- **Available records**
* * *
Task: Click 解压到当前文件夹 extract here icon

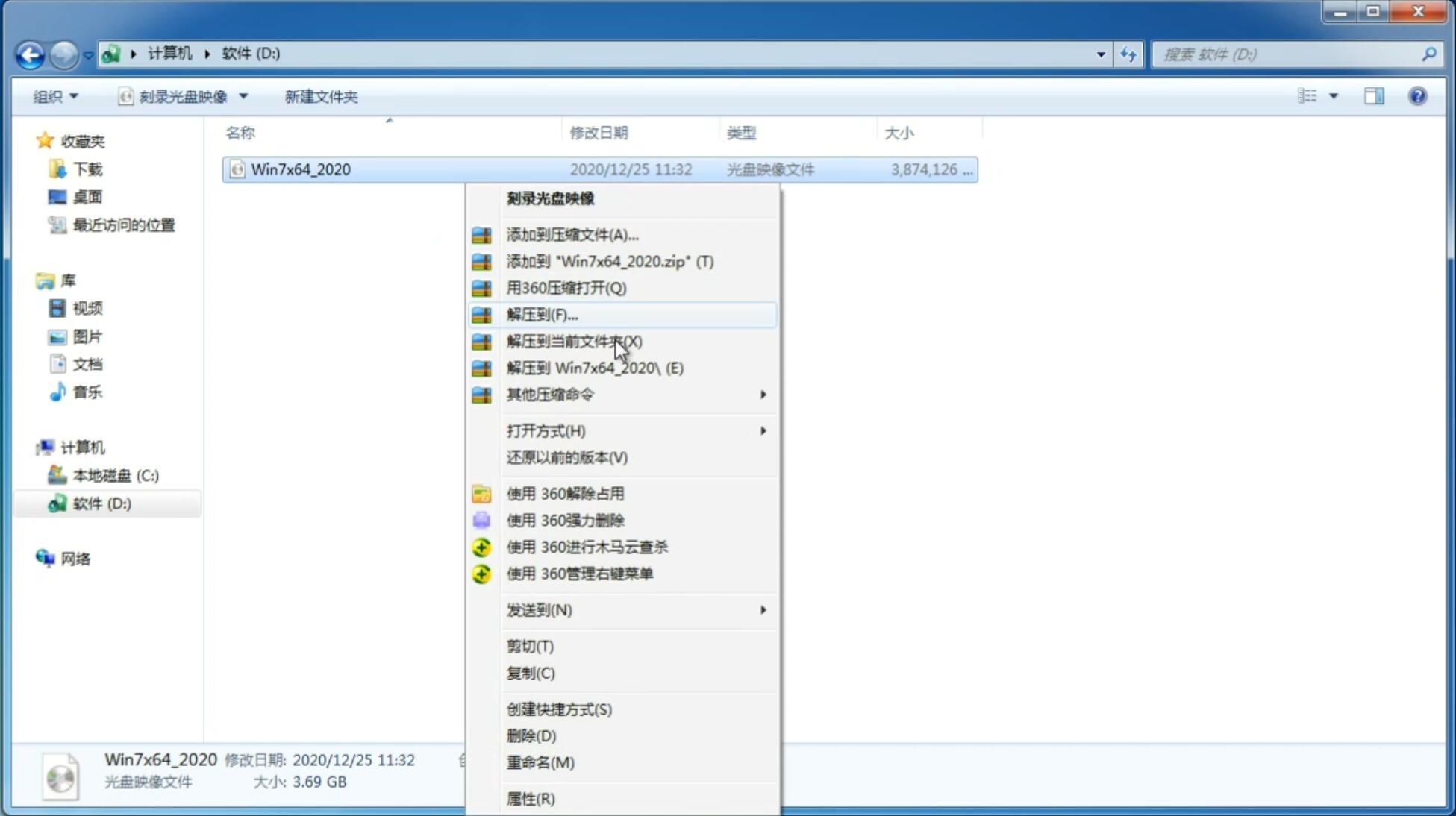Action: point(574,341)
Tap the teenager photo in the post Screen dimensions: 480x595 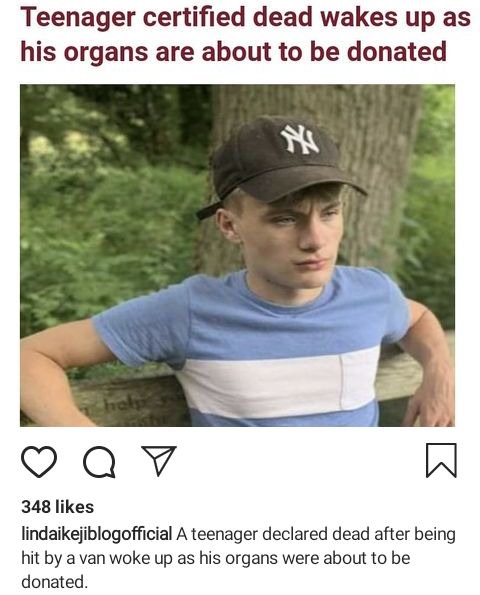pos(238,255)
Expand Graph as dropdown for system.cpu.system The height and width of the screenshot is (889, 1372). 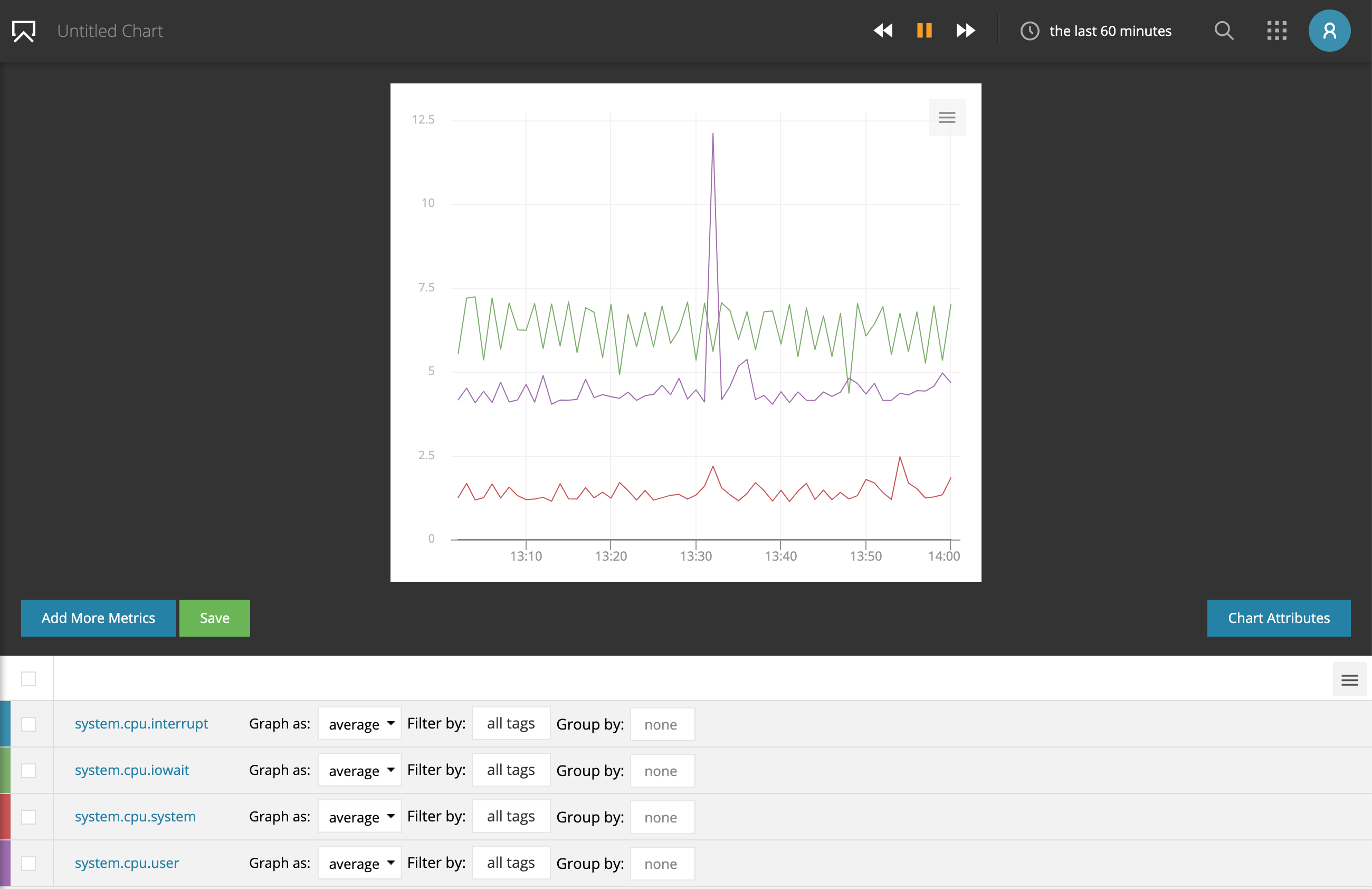pyautogui.click(x=360, y=817)
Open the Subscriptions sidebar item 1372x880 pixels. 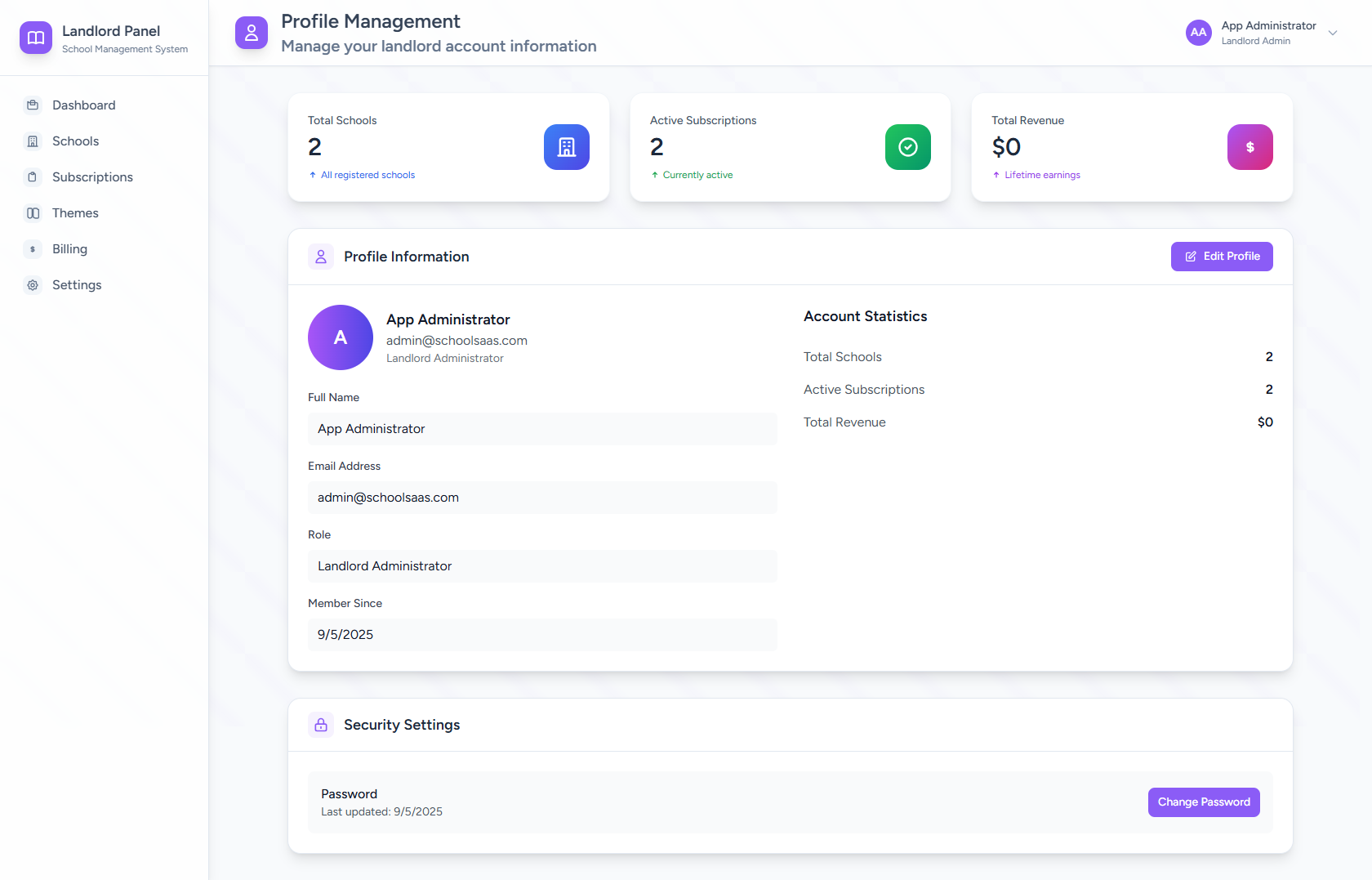[x=92, y=177]
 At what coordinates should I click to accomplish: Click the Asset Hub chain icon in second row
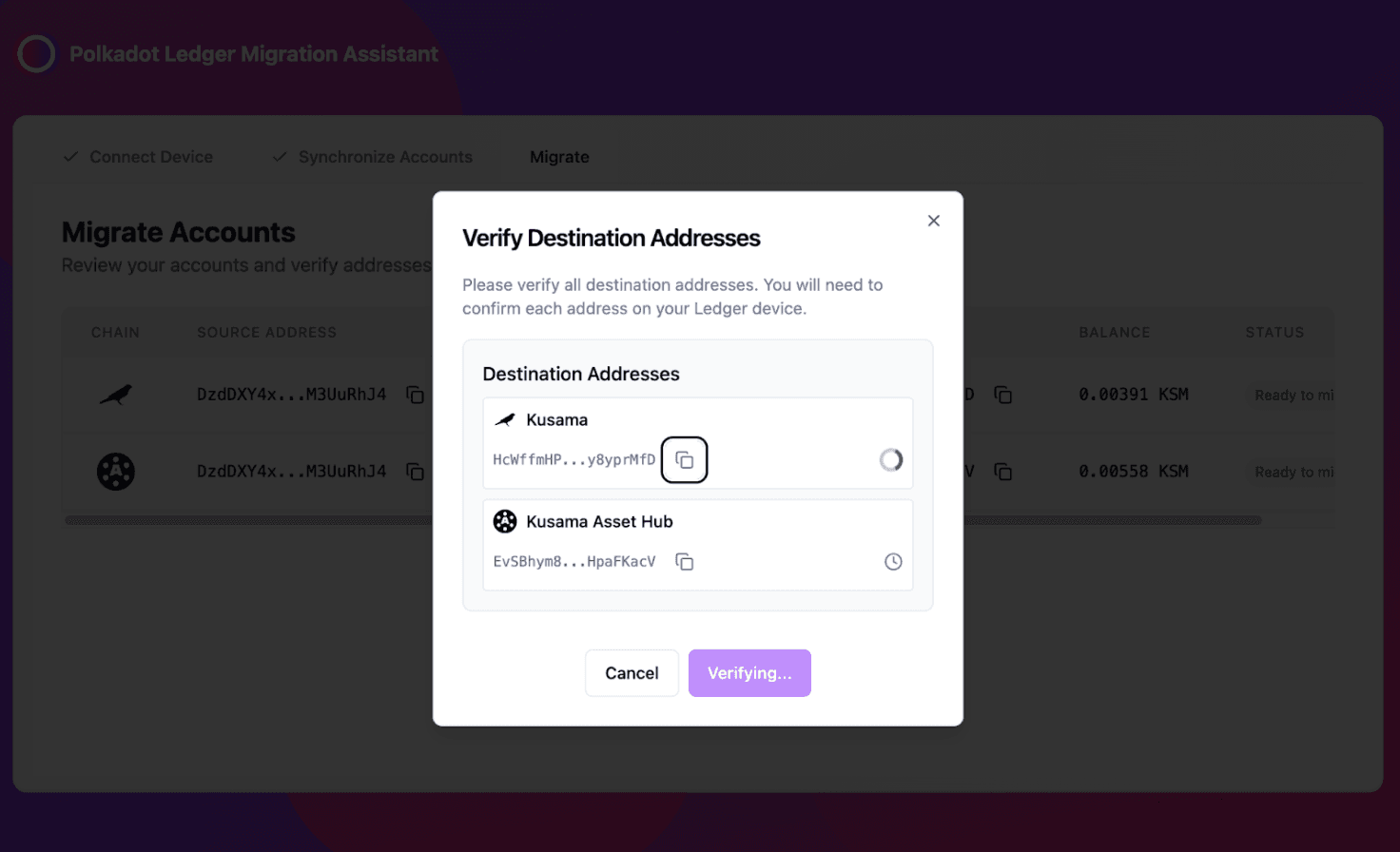click(116, 472)
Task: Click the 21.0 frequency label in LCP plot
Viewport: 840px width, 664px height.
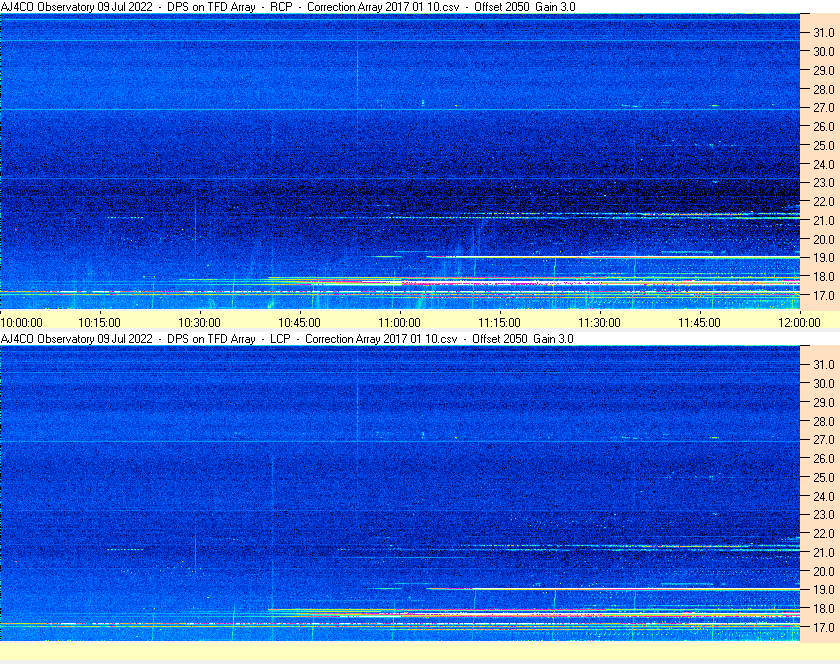Action: [823, 552]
* * *
- **Direction**
Rewrite the lines from the one containing "Task: Click the" through the end of the entries, requests included, with each coordinate in the answers scaled by 0.2 and rounded to a whole number, halves going up. Leave the pictures out.

- **Reply**
Task: Click the 21.0 frequency label in LCP plot
Viewport: 840px width, 664px height.
Action: [165, 110]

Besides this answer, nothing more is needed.